* **DOCUMENT EXTRACT**:
________________________

Since any one station has to send as well as receive, it is usual to make one and the same aerial wire or wires do double duty. It is switched over from the transmitting to the receiving apparatus, as required. This, however, is a concession to convenience and cost. In some respects it would be better to have two separate aerials at each station, the one of the best form for sending, and the other of the best form for receiving.
In Mr. Marconi's early arrangements, the so-called coherer or sensitive wave-detecting appliance, to be described more in detail presently, was inserted between the base of the insulated receiving aerial and the earth, but it was subsequently found by him to be a great improvement to act upon the receiving device, not directly by the electromotive force set up in the aerial, but by the induced electromotive force of a special form of step-up oscillation transformer he calls a "jigger," the primary circuit of which was inserted in between the receiving aerial and the earth plate, and the secondary circuit was connected to the sensitive organ of the telegraphic receiving arrangements.[23] A suggestion to employ transformed oscillations in affecting a coherer, had also been described in a patent specification by Sir Oliver Lodge, in 1897, but the essence of success in the use of this device is not merely the employment of a transformer, but of a transformer constructed specially to transform electrical oscillations.

________________________

* **PROVIDED MATERIAL**:
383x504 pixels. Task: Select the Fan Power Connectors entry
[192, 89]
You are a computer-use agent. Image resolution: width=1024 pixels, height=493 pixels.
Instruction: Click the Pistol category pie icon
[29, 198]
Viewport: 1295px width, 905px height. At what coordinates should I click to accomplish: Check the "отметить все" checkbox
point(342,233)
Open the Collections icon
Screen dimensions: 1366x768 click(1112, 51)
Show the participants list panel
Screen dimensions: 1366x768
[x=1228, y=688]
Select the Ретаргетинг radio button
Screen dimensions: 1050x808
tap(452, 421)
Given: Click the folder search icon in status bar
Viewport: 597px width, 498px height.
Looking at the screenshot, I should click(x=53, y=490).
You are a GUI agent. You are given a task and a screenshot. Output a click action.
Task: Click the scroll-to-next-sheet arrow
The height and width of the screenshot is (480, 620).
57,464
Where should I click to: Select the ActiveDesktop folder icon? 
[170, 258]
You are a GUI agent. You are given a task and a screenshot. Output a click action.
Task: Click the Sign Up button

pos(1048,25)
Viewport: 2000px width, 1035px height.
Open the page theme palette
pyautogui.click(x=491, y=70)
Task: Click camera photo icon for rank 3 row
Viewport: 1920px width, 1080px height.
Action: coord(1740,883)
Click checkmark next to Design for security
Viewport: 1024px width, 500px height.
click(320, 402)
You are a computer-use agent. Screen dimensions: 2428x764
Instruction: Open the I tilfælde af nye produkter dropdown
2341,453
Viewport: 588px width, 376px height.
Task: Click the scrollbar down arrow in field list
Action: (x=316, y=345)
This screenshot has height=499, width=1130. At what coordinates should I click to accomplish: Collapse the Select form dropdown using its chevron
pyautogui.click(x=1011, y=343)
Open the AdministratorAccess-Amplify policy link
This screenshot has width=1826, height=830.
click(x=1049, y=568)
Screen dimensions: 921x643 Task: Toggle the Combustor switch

________________________

* **WRITTEN INSTRUCTION**: According to the passage on wireless aerials, why does a station usually use one aerial for both sending and receiving, and why would two separate aerials be better in some respects? Reply in one to three sentences.

* **FULL RESPONSE**: A station has to send as well as receive, so one aerial is usually switched between the transmitting and receiving apparatus as a concession to convenience and cost. Two separate aerials would be better in some respects because each could have the best form for its purpose, one for sending and the other for receiving.